Bae Kyungsoo, Jeon Kyung Nyeo, Lee Seung Jun, Kim Ho Cheol, Ha Ji Young, Park Sung Eun, Baek Hye Jin, Choi Bo Hwa, Cho Soo Buem, Moon Jin Il
Department of Internal Medicine, Gyeongsang National University Changwon Hospital, Changwon, Korea Department of Radiology, Gyeongsang National University Changwon Hospital, Changwon Department of Internal Medicine, Gyeongsang National University Hospital, Jinju Department of Internal Medicine, Gyeongsang National University Changwon Hospital, Changwon, Korea.

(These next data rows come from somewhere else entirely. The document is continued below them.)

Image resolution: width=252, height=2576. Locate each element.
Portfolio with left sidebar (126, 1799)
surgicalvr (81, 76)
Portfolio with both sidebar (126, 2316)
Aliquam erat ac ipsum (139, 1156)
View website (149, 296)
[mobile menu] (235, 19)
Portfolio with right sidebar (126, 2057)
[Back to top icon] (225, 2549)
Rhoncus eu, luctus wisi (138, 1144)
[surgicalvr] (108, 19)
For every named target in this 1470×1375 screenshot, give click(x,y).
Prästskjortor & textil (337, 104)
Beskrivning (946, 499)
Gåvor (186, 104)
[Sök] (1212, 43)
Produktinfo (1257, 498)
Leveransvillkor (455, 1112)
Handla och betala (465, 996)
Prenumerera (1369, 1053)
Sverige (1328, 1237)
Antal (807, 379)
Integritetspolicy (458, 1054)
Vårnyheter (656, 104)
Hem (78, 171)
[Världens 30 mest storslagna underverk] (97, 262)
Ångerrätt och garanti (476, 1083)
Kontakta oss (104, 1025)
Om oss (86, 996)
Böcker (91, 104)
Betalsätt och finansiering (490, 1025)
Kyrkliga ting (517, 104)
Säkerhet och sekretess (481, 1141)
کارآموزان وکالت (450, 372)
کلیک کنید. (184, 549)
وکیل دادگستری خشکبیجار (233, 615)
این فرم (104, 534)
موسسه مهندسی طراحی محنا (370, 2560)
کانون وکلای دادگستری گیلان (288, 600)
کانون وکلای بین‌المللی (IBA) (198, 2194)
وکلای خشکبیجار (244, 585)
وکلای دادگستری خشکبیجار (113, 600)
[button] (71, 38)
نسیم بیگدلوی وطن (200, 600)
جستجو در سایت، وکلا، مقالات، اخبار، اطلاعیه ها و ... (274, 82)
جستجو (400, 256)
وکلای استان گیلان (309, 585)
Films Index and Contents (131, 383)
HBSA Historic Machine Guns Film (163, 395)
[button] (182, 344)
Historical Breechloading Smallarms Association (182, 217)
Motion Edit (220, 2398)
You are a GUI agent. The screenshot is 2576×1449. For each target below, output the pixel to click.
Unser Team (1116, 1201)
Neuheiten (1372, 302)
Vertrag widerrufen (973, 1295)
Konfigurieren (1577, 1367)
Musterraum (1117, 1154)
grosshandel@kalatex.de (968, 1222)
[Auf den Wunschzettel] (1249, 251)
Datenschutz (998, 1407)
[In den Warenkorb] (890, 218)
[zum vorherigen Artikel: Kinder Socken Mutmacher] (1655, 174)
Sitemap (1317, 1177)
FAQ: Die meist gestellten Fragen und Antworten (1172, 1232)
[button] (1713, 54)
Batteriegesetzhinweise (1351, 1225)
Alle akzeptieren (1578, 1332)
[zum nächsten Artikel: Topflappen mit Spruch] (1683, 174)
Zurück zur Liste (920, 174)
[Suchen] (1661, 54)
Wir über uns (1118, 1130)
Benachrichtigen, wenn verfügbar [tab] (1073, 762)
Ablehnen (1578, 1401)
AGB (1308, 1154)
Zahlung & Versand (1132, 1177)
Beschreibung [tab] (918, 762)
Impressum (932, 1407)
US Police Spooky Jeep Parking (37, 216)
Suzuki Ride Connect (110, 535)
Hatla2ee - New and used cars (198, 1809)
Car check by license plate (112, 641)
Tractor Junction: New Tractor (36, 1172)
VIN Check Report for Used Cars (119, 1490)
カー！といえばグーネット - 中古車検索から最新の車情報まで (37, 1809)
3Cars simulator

Medicine (Baltimore). 2016 Nov;95(48):e5494. doi: 10.1097/MD.0000000000005494.
The aim of this study was to determine the relationship between lobar severity of emphysema and lung cancer using automated lobe segmentation and emphysema quantification methods.This study included 78 patients (74 males and 4 females; mean age of 72 years) with the following conditions: pathologically proven lung cancer, available chest computed tomographic (CT) scans for lobe segmentation, and quantitative scoring of emphysema. The relationship between emphysema and lung cancer was analyzed using quantitative emphysema scoring of each pulmonary lobe.The most common location of cancer was the left upper lobe (LUL) (n = 28), followed by the right upper lobe (RUL) (n = 27), left lower lobe (LLL) (n = 13), right lower lobe (RLL) (n = 9), and right middle lobe (RML) (n = 1). Emphysema ratio was the highest in LUL, followed by that in RUL, LLL, RML, and RLL. Multivariate logistic regression analysis revealed that upper lobes (odds ratio: 1.77; 95% confidence interval: 1.01-3.11, P = 0.048) and lobes with emphysema ratio ranked the 1st or the 2nd (odds ratio: 2.48; 95% confidence interval: 1.48-4.15, P < 0.001) were significantly and independently associated with lung cancer development.In emphysema patients, lung cancer has a tendency to develop in lobes with more severe emphysema.
本研究的目的是使用自动肺叶分割和肺气肿量化方法来确定肺气肿的肺叶严重程度与肺癌之间的关系。本研究纳入了78例患者(74例男性和4例女性;平均年龄72岁),这些患者具备以下条件:经病理证实患有肺癌、有可用于肺叶分割的胸部计算机断层扫描(CT)以及肺气肿的定量评分。使用每个肺叶的肺气肿定量评分来分析肺气肿与肺癌之间的关系。癌症最常见的发生部位是左上叶(LUL)(n = 28),其次是右上叶(RUL)(n = 27)、左下叶(LLL)(n = 13)、右下叶(RLL)(n = 9)和右中叶(RML)(n = 1)。肺气肿比例在LUL中最高,其次是RUL、LLL、RML和RLL。多因素逻辑回归分析显示,上叶(比值比:1.77;95%置信区间:1.01 - 3.11,P = 0.048)以及肺气肿比例排名第1或第2的肺叶(比值比:2.48;95%置信区间:1.48 - 4.15,P < 0.001)与肺癌发生显著且独立相关。在肺气肿患者中,肺癌倾向于在肺气肿更严重的肺叶中发生。